Gov't loses millions in bungled ammo deal
Tyrone Reid, Staff Reporter
Still embarrassed by a major security blunder that resulted in millions of taxpayers' dollars being paid over to an illegal arms dealer in March 2008, the Government has quietly collected less than a third of the money it pumped into the purchase of some 270,000 rounds of ammunition for the police.
Officials from the United States (US) Department of Justice revealed that the Jamaican Government recovered a portion of the money Jamaica Constabulary Force (JCF) operatives paid over to Lance Brooks, an unlicensed arms dealer who operated out of Lauderhill, Florida.
No announcement was made by the Jamaican establishment regarding the recovered funds.
However, Annette Castillo, from the US Department of Justice, in response to Gleaner queries sent last week via email to Alicia Valle, special counsel to the US attorney, noted that "Brooks agreed to forfeit the proceeds of his illegal transaction with the Jamaica Government and the recovered funds were returned to the Jamaica Government."
"The Jamaica Government was very cooperative and supportive of the prosecution of Brooks. They sent representatives to the US for sentencing and to receive the forfeited funds," Castillo also said, in an email sent on behalf of the special counsel.
She also pointed out that no Jamaican official was called to testify in court because "Brooks pleaded guilty and admitted everything regarding his dealings".
Subsequent checks with the Ministry of National Security (MNS) on Monday confirmed that the Government recovered US$20,122 of the US$81,100 (approximately J$6 million at the time) that the JCF paid to Brooks for the bullets.

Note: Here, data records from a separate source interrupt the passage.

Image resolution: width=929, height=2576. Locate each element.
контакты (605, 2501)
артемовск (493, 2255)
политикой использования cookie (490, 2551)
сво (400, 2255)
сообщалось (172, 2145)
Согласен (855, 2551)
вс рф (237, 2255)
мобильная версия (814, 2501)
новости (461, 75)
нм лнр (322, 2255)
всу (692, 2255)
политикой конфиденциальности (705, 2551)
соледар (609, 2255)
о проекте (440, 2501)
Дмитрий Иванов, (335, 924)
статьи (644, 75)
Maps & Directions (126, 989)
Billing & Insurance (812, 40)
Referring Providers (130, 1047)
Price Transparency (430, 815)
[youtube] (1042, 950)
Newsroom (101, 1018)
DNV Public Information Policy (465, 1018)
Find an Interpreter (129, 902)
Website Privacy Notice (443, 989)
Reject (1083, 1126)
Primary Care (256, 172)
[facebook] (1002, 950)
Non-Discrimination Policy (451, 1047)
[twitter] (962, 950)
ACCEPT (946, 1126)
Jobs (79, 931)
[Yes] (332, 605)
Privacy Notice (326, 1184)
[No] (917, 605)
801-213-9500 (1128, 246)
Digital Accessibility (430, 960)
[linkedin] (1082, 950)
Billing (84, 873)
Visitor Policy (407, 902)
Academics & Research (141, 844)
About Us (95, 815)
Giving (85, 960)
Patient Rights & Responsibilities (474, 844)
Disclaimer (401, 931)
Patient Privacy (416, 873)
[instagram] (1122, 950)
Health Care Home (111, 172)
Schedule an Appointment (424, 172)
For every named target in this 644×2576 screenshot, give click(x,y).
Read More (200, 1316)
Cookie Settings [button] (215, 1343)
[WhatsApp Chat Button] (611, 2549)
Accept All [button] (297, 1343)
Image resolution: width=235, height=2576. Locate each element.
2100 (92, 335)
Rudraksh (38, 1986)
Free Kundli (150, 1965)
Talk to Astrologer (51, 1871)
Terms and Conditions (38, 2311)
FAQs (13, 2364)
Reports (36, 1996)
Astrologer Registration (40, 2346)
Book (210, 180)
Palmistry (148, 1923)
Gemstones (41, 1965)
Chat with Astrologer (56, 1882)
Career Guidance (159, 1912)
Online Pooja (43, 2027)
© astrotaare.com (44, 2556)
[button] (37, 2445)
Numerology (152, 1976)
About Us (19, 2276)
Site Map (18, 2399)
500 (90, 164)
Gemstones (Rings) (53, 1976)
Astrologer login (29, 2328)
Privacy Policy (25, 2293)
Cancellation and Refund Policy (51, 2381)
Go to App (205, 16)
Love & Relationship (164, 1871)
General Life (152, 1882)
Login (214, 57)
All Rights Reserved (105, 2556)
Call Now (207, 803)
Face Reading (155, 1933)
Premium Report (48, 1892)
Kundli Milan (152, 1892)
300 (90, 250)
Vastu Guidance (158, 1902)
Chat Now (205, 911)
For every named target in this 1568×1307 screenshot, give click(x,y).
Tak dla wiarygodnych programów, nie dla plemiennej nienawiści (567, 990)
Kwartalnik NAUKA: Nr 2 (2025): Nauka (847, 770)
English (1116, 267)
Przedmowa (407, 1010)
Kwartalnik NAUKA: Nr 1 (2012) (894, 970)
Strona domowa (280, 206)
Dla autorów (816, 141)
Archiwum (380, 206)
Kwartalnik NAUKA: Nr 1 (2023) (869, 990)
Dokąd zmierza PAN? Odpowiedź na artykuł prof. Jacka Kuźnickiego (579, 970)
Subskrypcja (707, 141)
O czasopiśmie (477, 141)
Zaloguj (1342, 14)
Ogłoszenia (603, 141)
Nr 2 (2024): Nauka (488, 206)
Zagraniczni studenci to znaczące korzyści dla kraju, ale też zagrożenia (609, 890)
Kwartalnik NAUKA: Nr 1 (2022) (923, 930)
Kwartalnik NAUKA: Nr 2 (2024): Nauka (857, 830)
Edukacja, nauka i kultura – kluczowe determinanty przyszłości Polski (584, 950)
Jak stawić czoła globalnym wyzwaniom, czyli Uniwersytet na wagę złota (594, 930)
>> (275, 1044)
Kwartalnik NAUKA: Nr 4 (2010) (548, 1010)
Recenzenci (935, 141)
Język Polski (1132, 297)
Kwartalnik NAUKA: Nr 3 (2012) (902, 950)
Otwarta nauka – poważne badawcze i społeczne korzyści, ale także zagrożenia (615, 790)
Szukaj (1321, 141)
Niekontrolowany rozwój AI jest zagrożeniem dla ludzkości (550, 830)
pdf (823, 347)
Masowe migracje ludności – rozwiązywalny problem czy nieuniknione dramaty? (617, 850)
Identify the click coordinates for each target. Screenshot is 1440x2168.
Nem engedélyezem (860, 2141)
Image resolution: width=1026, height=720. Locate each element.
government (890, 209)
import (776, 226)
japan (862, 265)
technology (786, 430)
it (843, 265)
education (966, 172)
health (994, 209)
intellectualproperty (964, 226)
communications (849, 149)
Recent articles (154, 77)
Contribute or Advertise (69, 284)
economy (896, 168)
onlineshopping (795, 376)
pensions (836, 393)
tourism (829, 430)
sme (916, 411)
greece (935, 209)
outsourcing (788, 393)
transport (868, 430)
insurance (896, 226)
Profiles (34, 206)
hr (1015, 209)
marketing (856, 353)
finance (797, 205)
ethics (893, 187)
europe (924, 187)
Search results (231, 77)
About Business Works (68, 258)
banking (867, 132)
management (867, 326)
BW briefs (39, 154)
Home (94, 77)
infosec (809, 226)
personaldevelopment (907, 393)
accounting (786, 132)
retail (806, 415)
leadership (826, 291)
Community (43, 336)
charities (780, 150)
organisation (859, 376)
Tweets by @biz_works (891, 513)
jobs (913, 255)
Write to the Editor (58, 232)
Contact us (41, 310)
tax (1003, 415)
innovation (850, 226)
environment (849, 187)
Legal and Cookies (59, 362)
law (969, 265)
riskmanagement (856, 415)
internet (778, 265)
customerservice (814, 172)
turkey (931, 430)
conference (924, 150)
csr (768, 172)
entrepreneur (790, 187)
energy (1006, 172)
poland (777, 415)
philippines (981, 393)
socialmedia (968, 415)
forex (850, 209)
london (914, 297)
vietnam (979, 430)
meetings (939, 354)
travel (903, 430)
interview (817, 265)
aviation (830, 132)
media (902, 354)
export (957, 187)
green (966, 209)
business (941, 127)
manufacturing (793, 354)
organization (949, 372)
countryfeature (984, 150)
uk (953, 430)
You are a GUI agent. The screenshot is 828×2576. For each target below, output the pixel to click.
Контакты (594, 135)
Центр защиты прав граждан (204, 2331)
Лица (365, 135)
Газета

At today's rate of exchange, taxpayers have lost approximately $5.4 million of the money spent as the police did not receive any bullets from the bungled deal.
Major Richard Reese, permanent secretary in the national security ministry, told The Gleaner he could not say much more about the botched ammunition affair, which happened under his predecessor's watch, because it was still being probed.
"This matter is still the subject of an OCG (Office of the Contractor General) investigation and the MNS has received a payment arising from forfeited funds," he said.
The recovered funds were collected by a member of the missions staff in Florida, said Reese, who admitted that the "rest has been lost".
Brooks, owner and operator of Taylor and Associates - an arms-brokering business - was sen-tenced on May 22, 2009 to 12 months in prison and 36 months' supervised release. On that same day, Brooks was also slapped with another sentence - 24 months in prison and 36 months' supervised release - for exporting defence services from the United States to the United Arab Emirates (UAE) without a licence.
Brooks started to negotiate the deal with local authorities in October 2007; he was indicted on the UAE charges in November that same year. Brooks pleaded guilty to the charges in December 2007 but continued to negotiate with the Jamaican authorities, who at the time were unaware that the unlicensed dealer was out on bond awaiting sentencing.
Subsequently, Brooks was charged with knowingly and wilfully brokering the sale of 150,000 rounds of .38 Jacketed Soft Point ammunition, 20,000 rounds of .380 Jacketed Soft Point ammunition, and 100,000 rounds of .223 fifty-five-grain Jacketed Soft Point ammunition to Jamaica, without first having registered with and obtaining a licence from the United States Department of State, Directorate of Defence Trade Controls.